Goteiras, ameaça de furacão e paralisações na Copa



A segunda partida do Brasil na Copa Pan-Americana contra a Colômbia foi uma verdadeira maratona em Santo Domingo, na República Dominicana, nesta segunda-feira.

E não apenas por ter sido disputada em cinco sets, com suada vitória verde-amarela: 18-25, 24-26, 25-16, 25-23 e 15-13. A tempestade tropical Beryl chegou ao Caribe provocando fortes chuvas.
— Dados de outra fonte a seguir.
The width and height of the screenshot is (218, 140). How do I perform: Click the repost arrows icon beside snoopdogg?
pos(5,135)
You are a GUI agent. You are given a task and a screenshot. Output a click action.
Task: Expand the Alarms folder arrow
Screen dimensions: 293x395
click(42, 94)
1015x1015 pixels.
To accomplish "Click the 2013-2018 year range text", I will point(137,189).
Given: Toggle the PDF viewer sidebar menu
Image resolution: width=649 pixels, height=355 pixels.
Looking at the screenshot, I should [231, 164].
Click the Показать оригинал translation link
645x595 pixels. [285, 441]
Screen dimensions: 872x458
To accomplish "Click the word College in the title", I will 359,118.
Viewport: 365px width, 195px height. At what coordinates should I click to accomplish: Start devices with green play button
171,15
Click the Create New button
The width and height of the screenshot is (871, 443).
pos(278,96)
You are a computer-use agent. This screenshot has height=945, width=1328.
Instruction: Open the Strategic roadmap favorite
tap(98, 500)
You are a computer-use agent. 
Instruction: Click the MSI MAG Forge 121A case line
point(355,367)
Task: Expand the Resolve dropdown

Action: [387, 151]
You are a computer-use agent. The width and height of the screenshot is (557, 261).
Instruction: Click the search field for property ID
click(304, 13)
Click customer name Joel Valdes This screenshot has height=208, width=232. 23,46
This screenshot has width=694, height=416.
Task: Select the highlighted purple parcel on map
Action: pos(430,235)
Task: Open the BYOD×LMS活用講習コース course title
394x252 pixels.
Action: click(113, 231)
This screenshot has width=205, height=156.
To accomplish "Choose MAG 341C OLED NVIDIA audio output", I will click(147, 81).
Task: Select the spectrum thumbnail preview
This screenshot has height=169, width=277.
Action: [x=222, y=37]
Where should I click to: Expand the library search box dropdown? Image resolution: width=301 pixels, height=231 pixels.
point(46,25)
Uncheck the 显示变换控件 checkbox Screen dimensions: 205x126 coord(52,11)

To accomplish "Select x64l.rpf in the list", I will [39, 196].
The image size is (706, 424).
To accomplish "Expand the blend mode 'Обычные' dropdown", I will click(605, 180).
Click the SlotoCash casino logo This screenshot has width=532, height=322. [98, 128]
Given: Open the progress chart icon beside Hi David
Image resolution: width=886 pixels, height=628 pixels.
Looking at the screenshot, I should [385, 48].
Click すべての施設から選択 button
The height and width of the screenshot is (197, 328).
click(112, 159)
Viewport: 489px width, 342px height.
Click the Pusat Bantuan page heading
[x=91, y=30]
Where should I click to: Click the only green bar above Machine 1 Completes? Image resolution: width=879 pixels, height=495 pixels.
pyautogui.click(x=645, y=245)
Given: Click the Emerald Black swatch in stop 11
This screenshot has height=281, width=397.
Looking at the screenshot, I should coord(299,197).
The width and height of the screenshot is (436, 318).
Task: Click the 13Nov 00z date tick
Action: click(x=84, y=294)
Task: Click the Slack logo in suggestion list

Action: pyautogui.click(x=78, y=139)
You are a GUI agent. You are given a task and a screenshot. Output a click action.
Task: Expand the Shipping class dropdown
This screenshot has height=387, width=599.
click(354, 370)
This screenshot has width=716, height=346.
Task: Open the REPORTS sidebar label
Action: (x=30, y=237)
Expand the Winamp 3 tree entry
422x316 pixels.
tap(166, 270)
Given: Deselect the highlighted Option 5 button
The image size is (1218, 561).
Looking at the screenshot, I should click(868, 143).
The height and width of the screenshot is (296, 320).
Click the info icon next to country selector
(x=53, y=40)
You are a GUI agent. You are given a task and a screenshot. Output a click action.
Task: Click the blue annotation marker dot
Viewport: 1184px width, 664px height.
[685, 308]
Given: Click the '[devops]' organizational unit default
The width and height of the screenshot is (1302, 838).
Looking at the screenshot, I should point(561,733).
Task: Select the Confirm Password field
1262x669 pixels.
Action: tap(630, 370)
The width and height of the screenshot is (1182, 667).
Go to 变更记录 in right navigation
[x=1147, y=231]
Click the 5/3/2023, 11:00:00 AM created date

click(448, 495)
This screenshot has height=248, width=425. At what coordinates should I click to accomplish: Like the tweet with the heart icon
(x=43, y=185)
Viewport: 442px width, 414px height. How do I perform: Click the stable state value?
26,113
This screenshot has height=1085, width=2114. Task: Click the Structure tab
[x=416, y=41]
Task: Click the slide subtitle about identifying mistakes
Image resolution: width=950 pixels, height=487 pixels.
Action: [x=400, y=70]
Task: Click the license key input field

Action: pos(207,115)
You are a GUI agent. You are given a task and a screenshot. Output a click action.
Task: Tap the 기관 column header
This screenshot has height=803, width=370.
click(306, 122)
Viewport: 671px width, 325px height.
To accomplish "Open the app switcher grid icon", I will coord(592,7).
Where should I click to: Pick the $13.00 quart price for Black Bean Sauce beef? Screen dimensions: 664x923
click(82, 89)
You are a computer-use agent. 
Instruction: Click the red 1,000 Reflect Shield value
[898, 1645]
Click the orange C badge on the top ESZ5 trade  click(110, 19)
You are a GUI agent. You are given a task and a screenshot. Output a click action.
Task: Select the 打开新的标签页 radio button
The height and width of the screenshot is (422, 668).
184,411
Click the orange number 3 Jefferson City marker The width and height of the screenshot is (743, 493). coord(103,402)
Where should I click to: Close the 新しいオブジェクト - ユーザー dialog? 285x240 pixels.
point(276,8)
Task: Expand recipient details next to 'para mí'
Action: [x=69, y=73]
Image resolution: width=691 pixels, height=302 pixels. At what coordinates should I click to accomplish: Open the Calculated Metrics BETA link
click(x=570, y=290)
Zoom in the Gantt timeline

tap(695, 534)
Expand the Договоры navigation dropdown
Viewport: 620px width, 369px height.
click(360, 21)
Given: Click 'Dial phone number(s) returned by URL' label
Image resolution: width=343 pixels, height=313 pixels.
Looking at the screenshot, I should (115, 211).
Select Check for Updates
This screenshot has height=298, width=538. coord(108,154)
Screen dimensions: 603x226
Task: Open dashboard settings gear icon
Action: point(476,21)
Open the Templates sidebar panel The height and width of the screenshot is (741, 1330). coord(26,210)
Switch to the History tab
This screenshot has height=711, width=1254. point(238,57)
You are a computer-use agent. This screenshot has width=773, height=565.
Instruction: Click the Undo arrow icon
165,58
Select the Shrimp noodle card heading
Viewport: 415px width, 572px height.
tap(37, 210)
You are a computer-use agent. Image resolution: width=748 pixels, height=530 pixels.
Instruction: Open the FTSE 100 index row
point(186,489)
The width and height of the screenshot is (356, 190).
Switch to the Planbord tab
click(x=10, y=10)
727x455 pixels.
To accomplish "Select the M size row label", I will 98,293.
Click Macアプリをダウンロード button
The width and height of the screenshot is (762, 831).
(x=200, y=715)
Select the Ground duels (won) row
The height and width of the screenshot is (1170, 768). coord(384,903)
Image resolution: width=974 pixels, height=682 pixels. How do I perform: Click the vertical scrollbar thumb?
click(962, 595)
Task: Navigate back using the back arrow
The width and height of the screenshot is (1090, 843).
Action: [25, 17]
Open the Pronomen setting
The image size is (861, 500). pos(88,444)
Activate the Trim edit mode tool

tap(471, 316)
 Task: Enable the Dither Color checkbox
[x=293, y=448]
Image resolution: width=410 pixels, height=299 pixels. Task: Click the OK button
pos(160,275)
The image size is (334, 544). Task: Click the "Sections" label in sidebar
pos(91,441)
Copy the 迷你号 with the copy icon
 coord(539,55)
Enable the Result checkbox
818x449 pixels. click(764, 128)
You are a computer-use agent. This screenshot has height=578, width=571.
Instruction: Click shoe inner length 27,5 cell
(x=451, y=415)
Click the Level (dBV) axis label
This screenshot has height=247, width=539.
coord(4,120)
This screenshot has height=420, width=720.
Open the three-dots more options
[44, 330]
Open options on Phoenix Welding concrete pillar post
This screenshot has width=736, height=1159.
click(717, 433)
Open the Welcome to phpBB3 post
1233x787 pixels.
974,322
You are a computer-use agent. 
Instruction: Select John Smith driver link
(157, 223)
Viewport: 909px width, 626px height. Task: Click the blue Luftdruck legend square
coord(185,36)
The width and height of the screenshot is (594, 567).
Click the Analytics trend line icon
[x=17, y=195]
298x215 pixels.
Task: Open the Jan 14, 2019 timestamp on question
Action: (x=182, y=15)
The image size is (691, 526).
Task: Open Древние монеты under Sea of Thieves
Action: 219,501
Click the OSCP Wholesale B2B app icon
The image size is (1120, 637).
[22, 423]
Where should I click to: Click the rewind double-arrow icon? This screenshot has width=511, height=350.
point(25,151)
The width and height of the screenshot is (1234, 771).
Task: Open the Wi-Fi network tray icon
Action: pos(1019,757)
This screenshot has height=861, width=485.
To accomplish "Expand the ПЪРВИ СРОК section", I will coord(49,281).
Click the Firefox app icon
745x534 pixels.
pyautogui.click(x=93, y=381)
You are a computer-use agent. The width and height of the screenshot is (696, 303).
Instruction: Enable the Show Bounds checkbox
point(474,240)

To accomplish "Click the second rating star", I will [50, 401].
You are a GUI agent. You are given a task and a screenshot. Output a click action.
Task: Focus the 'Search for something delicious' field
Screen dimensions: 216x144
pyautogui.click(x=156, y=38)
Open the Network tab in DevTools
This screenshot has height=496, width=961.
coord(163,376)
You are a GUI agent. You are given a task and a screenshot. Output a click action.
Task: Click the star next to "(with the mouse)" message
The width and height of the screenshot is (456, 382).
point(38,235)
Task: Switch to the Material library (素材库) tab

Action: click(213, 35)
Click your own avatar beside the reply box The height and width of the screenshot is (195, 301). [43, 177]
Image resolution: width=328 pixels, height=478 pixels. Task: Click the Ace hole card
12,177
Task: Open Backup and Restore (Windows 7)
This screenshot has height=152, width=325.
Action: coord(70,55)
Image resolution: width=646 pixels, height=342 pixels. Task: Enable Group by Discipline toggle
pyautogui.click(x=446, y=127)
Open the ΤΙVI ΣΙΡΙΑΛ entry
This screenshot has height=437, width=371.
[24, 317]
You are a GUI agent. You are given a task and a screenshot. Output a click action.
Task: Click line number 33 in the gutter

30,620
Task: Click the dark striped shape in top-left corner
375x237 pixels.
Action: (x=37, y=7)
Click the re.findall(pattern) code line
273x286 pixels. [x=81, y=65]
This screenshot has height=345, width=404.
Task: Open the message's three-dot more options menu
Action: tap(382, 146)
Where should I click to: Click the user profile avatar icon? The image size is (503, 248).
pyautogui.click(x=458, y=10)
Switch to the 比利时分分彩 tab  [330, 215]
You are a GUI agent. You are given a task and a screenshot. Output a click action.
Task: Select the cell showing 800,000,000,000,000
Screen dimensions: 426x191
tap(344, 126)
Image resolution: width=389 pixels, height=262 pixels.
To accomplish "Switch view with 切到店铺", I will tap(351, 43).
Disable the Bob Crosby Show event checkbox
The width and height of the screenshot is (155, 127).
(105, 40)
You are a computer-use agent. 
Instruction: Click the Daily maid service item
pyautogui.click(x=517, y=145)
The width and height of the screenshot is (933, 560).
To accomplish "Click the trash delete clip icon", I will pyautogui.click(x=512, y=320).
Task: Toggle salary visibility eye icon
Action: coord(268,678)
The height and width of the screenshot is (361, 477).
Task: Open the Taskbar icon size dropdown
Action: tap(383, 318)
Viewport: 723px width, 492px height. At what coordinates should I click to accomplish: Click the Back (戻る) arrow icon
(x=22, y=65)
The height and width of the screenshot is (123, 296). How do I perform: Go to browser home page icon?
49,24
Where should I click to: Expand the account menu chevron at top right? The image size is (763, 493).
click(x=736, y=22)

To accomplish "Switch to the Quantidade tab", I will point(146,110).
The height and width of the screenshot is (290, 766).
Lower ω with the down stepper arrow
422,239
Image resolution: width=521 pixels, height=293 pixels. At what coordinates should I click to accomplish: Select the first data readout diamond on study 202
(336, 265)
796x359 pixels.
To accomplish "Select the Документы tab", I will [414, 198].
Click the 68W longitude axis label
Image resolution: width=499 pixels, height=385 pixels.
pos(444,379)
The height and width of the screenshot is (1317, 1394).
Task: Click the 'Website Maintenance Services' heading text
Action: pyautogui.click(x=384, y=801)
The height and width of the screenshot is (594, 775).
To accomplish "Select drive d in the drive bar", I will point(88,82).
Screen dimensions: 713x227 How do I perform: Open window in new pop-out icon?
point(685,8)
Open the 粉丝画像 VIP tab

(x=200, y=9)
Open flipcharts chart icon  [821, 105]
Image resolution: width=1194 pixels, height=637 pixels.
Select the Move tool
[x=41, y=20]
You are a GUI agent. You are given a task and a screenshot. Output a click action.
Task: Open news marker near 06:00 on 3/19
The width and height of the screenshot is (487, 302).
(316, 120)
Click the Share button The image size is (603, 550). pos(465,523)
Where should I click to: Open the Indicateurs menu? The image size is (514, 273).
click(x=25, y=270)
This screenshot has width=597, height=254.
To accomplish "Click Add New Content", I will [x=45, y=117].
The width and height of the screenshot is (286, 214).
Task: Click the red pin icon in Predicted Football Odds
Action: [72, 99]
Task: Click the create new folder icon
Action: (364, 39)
Não está descartado ainda que ela se transforme em furacão.

Com a chuva e os ventos, o ginásio na capital dominicana sofreu com goteiras e infiltrações. As jogadoras entraram e saíram de quadra várias vezes, precisando realizar o aquecimento todo o trabalho de aquecimento novamente, fazendo o jogo se arrastar por sete horas.

Algumas jogadoras usaram as redes sociais para mostrar a longa espera. E com muito bom humor.

Comemoração brasileira na Copa Pan-Americana (Divulgação Norceca)

A oposto Bruna Honório, repetindo o que já havia acontecido contra o México, foi a maior pontuadora do confronto, com 22 pontos (16 de ataque, três de bloqueio e três de saque). A seguir vieram a central Thaisa, com 20 pontos (13 de ataque e sete de bloqueio), e a ponta Fernanda Tomé, com 12.

A Colômbia dirigida pelo brasileiro Antonio Rizola jogou de luto pela morte do presidente da federação local, na véspera do duelo.

Nesta terça, se as chuvas permitirem e o furacão não se confirmar, o Brasil enfrentará a Argentina no encerramento da fase de classificação da Copa Pan-Americana.